Никто не станет спорить с нами о том, что Россия есть одно из самых обширных государств известной нам населенной части земного шара: она заключает в себе гораздо более земли, чем вся остальная Европа, взятая вместе; длина ее границ от Лифляндии до Камчатки, или края, противолежащего Японии, превышает двенадцать тысяч верст, что составляет тысячу семьсот четырнадцать немецких миль, а в ширину она простирается от сорок четвертого градуса северной широты до семидесятого градуса и далее.
Эта обширная империя, однако, далеко не столь хорошо обработана и не так населена, как большая часть прочих областей Европы; в ней есть несколько пустых пространств в двадцать, тридцать и даже пятьдесят немецких миль, где не встретишь живой души, хотя часть этих пустынь лежит в очень хорошем климате и почва их самая благодарная. Правда, что в иных местах недостает леса и воды, зато в других есть все потребное для человеческой жизни, но недостает людей, которых можно было бы поселить там, и эта империя легко могла бы продовольствовать втрое более жителей, чем сколько в ней теперь считается.

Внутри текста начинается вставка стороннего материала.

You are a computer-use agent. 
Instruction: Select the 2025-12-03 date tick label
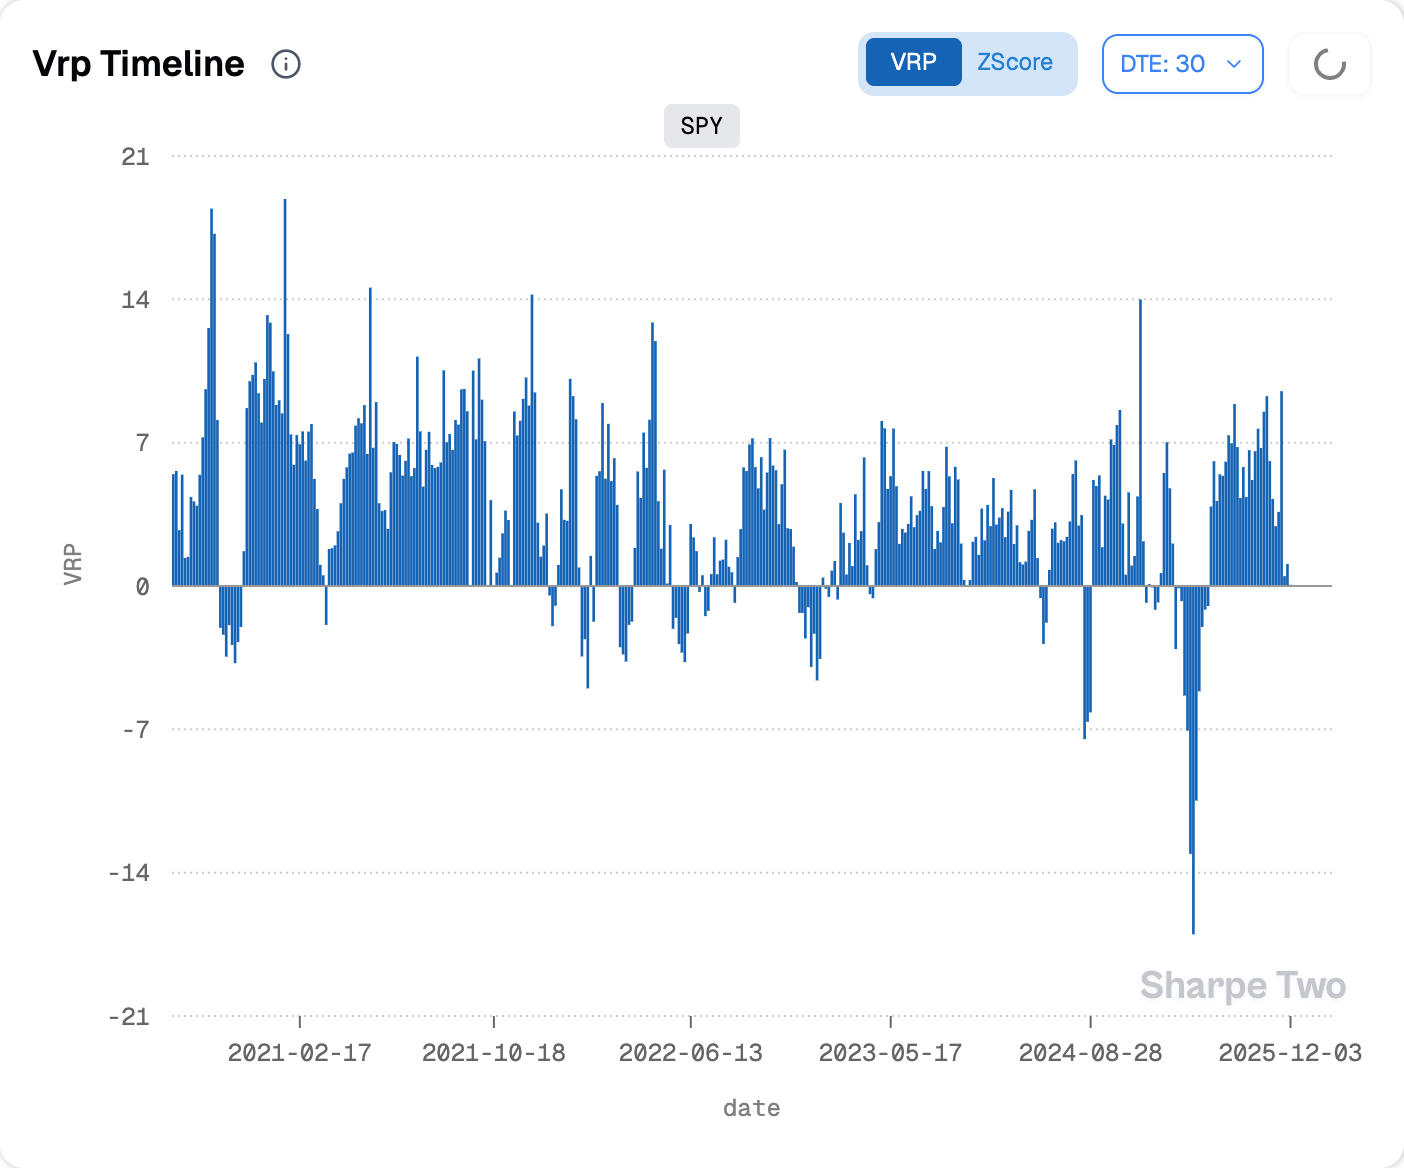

Доходы, получаемые государем с этих обширных владений, также не соответствуют величине империи. Я прилагал большое старание, чтобы ознакомиться подробно с различными статьями дохода и имел в виду сказать об этом что-либо верное, но этого я никогда не мог достигнуть: различные коллегии, заведывающие доходами, сохраняют этот предмет в глубочайшей тайне.
Одну из главных причин, почему деньги так редки в России, составляет подозрительность – недостаток, преобладающий в этом народе; русские не доверяют даже и ближайшим родственникам; множество купцов, нажив деньги торговлею, зарывают их в места, известные им одним, и умирают, большею частью, не открыв того никому.

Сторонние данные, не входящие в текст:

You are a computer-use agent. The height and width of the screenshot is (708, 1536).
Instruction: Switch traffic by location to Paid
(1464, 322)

Таким образом, в России предполагают, что в недрах ее земли заключается несравненно более денег, нежели их находится в обращении в народе; иначе империя эта должна бы быть чрезвычайно богата, так как в течение двухсот лет в нее поступили громадные суммы, а деньги вывозятся лишь в том случае, когда войска посылаются за границу, что, впрочем, составляет безделицу в сравнении с остальным.
Образ правления в России был всегда деспотическим; свобода русского подданного никогда не доходила до того, чтобы он не был вполне подвластен неограниченной воле своего государя, и хотя древние цари предоставляли своему дворянству довольно случаев поднять голову и ограничить верховную власть, – так как они дали ему большие привилегии и разделили государство на несколько областей, имевших каждая своего государя, – однако в истории мы не встречаем ни одного указания на то, чтобы когда-либо была сделана попытка положить пределы той неограниченной власти, которую государь имел над имуществом и жизнью своих подданных.

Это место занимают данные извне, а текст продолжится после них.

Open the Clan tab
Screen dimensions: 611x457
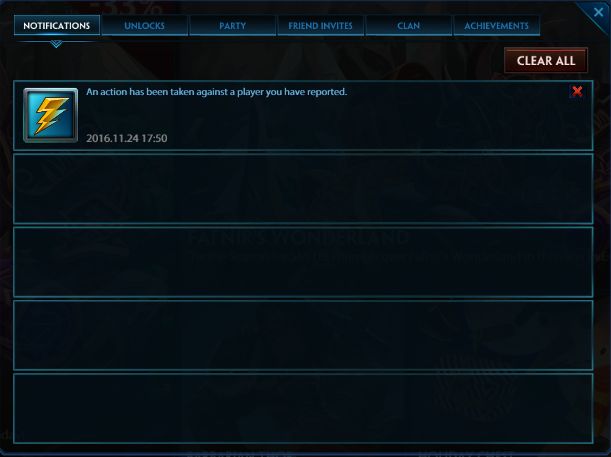408,26
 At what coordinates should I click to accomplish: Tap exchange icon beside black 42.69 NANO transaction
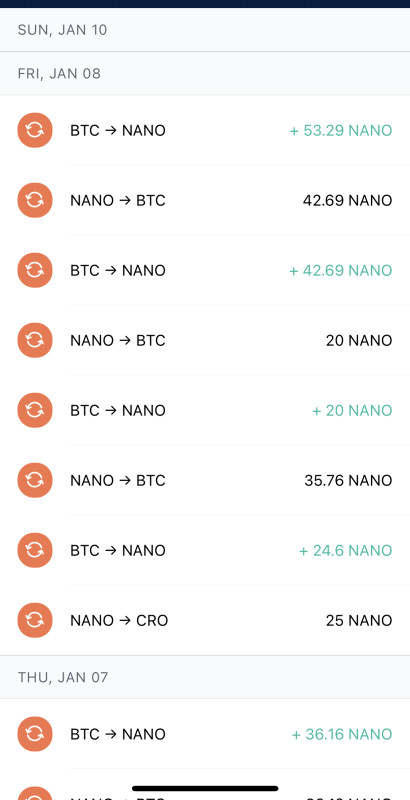(35, 200)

Уважение, которое русский народ питал к потомкам первого великого князя Рюрика, было так велико, что они были далеки от мысли о малейшем восстании во все время, покуда существовал его род, и никто, быть может, никогда и не думал, что Россия может управляться иначе как деспотическим государем. Это доходило до того, что когда, после убиения первого Лжедмитрия, народ избрал царем князя Шуйского, происходившего, правда, от древнего царского рода, но от линии, отделившейся от него уже много лет, то государь этот сам предложил дать присягу, в силу которой он обязывался не казнить ни одного боярина смертию без согласия всех чинов этого сословия. Тогда все бояре бросились к нему в ноги, умоляя его не отказываться так легко от столь драгоценного сокровища, как самодержавие. Но когда Шуйский пал под могуществом Польши и сановники государства решили избрать другого царя, то многие из них предложили ограничить власть нового монарха, который не имел над ними других прав, кроме тех, какие они заблагорассудили предоставить ему.
Многие русские вельможи, бывшие в то время в плену у Польши, поддержали это намерение, между прочим, и ростовский епископ Феодор, или Филарет, не воображавший, что выбор падет на его сына.
Таким образом был составлен сенат, названный собором, в котором заседали не только бояре, но и все, занимавшие в государстве высшие должности; в нем было единогласно решено избрать лишь того государя, который даст им под присягою обещание творить суд по старинным законам царства, не осуждать никого самовластно, и еще менее того увеличивать налоги, объявлять войну и заключать мир, не посоветовавшись об этом с собором, а для того, чтобы новый царь был еще более связан этими условиями, было решено, что его не следует избирать из влиятельного рода, который имел бы в стране большую поддержку, могущую ему пригодиться, когда он захотел бы нарушить данную присягу или присвоить себе неограниченную власть.